When Chief Archivist of Assam State Archives Tarun Deka and his colleagues were rummaging around the stacks of files and documents in the Archives, some of which date back to 1774, a slice of history of one of India’s great peasants’ uprisings against the British rule came alive.
The Archives’ team found a small handwritten poster put up by Assamese peasants of Patharughat, a village in Darrang district, way back in January 1894 appealing the residents of the village to assemble for a Raijor Mel (People’s Convention) to oppose hike in land revenue imposed by the British government.
This historic uprising of Assamese peasants later came to be known as Patharughator Rann. Researchers and local residents of Patharughat claim that 140 Assamese peasants were massacred by the British rulers to crush the uprising. The poster was found by the then Deputy Commissioner of Darrang District J.D. Anderson on his way to Patharughat on January 27, 1894. The Archive team also found the original handwritten reports of the Deputy Commissioner and the Superintendent of Police of Darrang on the uprising, which the Archive team believes, will throw more light on this historic uprising.
A repository of more than three lakh official files, about one lakh reports and historical documents and about 40,000 books, including some rare books like Military report on the Brahmaputra river system published in 1914, besides some rare photographs, the Assam State Archives has in its custody a single page decree issued by Warren Hastings, the first Governor-General of Bengal, on abolition of slavery in Assam as the oldest document dating back to 1774, says Mr. Deka.
Researchers looking for facts relating to raising of the first battalion of the Assam Rifles, the oldest paramilitary force of India, will have to visit the Assam State Archives as it has in its collection the relevant original official files to authenticate the information. The Archives’ collection also includes a report on 1897’s great earthquake in Assam, documents and reports throwing light on the colonial period.
An introduction of the Assam State Archives says, “Assam first became a British protectorate at the close of the First Burmese war in 1826. In 1832, Cachar was annexed, Jaintia Hills were included in the East India Company’s dominion in 1835 and in 1938, Upper Assam was annexed to it. Thus gradually the whole of Assam came under British rule.”

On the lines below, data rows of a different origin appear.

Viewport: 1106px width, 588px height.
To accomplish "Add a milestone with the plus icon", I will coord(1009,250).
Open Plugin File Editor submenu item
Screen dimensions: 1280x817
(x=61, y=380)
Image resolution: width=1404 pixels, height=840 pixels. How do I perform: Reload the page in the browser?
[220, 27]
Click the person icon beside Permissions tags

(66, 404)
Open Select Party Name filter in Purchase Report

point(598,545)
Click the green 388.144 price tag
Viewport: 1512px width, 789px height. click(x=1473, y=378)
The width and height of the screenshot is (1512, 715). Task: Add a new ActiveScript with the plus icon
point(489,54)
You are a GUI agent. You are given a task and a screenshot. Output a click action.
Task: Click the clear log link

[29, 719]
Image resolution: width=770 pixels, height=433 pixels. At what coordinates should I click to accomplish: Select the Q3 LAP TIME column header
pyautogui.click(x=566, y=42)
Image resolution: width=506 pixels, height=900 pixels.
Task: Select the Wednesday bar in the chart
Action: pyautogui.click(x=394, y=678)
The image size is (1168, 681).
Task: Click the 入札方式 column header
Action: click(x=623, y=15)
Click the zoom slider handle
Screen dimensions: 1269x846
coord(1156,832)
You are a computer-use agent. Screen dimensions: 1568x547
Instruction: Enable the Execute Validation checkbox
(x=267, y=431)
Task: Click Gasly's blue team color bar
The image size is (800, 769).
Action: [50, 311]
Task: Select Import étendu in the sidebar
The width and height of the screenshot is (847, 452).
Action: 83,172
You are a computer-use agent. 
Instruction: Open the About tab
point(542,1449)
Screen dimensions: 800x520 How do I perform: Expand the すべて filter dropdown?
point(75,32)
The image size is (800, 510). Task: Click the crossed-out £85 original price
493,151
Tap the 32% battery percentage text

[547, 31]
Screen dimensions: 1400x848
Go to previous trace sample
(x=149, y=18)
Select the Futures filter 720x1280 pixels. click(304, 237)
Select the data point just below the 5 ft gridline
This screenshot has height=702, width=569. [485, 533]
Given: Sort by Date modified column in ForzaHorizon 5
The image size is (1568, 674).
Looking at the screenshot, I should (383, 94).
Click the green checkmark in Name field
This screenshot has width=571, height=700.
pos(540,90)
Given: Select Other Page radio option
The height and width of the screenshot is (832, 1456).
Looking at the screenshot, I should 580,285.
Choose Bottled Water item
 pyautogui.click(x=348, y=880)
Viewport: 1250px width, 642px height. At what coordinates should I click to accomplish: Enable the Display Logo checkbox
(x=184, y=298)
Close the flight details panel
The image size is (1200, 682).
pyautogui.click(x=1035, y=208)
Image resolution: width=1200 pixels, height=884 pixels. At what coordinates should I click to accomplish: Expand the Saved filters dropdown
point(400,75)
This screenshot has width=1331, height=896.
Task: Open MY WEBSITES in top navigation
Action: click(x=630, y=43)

Very soon researchers in any corner of the world will be able to access the catalogue of the rich repository of the Assam State Archives at the click of a mouse, thanks to the State government’s move to make the Archives a World Class Archives by equipping it with latest technology.
“The Assam Electronics Development Corporations Limited (AMTRON) has already started setting up a data centre along with a server in the Archives building. The AMTRON is also working on a website of the Assam State Archives. We will upload our catalogue of files, documents and books on the website so that researchers and interested persons across the globe can easily find out huge official file, document, report or a rare book, available in the Archives collection. Eventually the Assam State Archives will be a favoured destination for historians and researchers across the world,” says Director of the Assam State Archives, D. Sonowal. The AMTRON will also be bar-coding the books in the Archives collection.
And towards that direction the Archives team has been making all efforts for since February to update the Archives catalogue as fast as they can. However, it is not an easy task, as they have to take extra care that not a single leaf of any file, report or book, some of which are brittle, is damaged or lost.
The Assam Government initiated the move to equip the Assam State Archives with latest technology after a group of historians urged Chief Minister Tarun Gogoi in December 2012 on the need to modernise the Archives and make its repository easily accessible for historians, researchers, administrators and other interested people.
Jishnu Barua, Principal Secretary to the Chief Minister and Border Areas Department, a historian by himself and a regular user of Archives’ materials, is leading the Archives’ team in updating the catalogue.